Automatic Draft Registration: Bill moving through Congress. All American men automatically registered for Selective Service. No opt-in. Bipartisan. Amid Iran war manpower concerns and military recruitment shortfalls. Political sensitivity in midterm year.

08 — Calendar
APR 14 JPMorgan + Wells Fargo + Citigroup + BlackRock Q1 earnings — most concentrated bank day
APR 14 IMF World Economic Outlook — 3.1% global growth, US downgrade, Spring Meetings begin
APR 15 Bank of America + Morgan Stanley Q1 earnings — consumer banking health signal
APR 16 TSMC + Netflix + PepsiCo Q1 — semiconductor, streaming, consumer staples cross-section
APR 30 US March PCE — Fed’s preferred inflation gauge, final pre-chair-transition data
MAY Powell chair term expires — Warsh hearing delayed, timeline uncertain, institutional vacuum

09 — Bottom Line
Today’s USA & Canada intelligence brief is the brief where Wall Street’s record profits met Main Street’s record pessimism. JPMorgan’s $11.6 billion in trading revenue — the highest quarterly figure in the bank’s history — tells you that crisis volatility is the most profitable trading environment in modern finance. The trimmed NII guidance and 30% surge in early-stage mortgage delinquencies tell you that the consumer economy underneath those trading profits is deteriorating. Michigan’s 47.6 consumer confidence — the worst in 72 years — and $4.30 gasoline tell you that American households are living in a different economy than the one JPMorgan’s trading floor sees. The K-shape is no longer a metaphor; it is a structural division between an America that profits from volatility and an America that is consumed by it.

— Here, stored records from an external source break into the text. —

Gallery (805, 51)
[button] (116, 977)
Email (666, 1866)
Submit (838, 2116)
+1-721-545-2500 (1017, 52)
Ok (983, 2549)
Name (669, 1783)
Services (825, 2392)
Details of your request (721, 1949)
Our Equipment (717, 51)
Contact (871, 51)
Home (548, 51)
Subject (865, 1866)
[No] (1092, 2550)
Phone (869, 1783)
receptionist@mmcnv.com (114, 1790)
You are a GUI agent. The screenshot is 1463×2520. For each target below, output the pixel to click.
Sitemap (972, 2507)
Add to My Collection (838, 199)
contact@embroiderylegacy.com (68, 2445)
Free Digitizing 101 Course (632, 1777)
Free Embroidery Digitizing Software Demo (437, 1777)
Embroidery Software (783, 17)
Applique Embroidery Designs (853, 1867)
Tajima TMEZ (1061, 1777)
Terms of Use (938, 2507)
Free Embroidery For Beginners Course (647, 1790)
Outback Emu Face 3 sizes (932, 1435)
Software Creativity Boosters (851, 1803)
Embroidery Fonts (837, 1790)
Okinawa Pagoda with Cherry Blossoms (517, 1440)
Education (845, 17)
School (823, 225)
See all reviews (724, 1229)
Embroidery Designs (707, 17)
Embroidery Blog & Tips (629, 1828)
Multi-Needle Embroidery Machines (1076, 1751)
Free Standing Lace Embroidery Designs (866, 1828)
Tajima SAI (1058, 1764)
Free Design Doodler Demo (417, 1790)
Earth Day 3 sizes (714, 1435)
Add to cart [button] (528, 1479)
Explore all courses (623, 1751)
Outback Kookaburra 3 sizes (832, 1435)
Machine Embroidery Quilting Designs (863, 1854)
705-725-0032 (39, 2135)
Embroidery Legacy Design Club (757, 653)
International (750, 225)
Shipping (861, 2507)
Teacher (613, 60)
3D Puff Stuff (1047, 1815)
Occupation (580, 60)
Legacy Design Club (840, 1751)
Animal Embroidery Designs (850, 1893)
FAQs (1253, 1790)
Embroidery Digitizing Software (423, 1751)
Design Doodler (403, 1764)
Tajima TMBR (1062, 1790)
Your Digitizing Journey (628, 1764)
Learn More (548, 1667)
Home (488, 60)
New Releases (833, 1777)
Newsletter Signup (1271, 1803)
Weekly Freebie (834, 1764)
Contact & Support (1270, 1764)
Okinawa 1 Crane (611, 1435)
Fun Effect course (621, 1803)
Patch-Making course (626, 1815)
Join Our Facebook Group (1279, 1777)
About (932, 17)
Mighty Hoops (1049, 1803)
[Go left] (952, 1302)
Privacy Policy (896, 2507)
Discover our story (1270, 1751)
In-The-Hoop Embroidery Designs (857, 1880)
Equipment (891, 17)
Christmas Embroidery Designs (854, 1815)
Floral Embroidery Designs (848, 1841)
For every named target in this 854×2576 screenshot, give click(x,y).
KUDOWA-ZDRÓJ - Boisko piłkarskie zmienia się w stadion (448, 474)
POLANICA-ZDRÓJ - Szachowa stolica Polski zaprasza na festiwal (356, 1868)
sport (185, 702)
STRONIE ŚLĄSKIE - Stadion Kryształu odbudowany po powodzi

North of the border, Carney’s political fortunes are the mirror of Canada’s structural challenges. His anti-Trump positioning has driven approval to 60% and opened a three-point vote intention lead — but the economy he governs is freezing in place. Population flat for the first time since 1946. Business investment at 0.6%. CUSMA review paralyzing cross-border planning. Housing at record prices that no policy has been able to correct. The immigration reversal that solved the political problem of overwhelmed services has created an economic problem of a shrinking labour force. Canada’s 2026 is the year of policy contradictions: lower population growth eases housing pressure but reduces economic output; anti-Trump rhetoric wins votes but complicates the trade relationship that generates 75% of Canadian exports.
For Latin American investors, this USA & Canada intelligence brief delivers three actionable signals. First, JPMorgan’s record trading revenue confirms that US financial institutions are structurally sound — the fortress balance sheets held — which means EM capital flows from institutional investors will continue. Second, the 30% delinquency surge and $4.30 gasoline mean that the US consumer is retrenching at the margin, which reduces demand for Latin American exports in consumer-facing categories. Third, Carney’s Canada is pivoting toward multilateral trade diversification and away from US dependence — a structural shift that creates direct opportunities for Latin American economies to deepen trade with Canada outside the CUSMA framework. The earnings call has already delivered its verdict: the banks are fine. The question is whether the economy beneath them is fine too. Michigan’s 47.6 says it is not.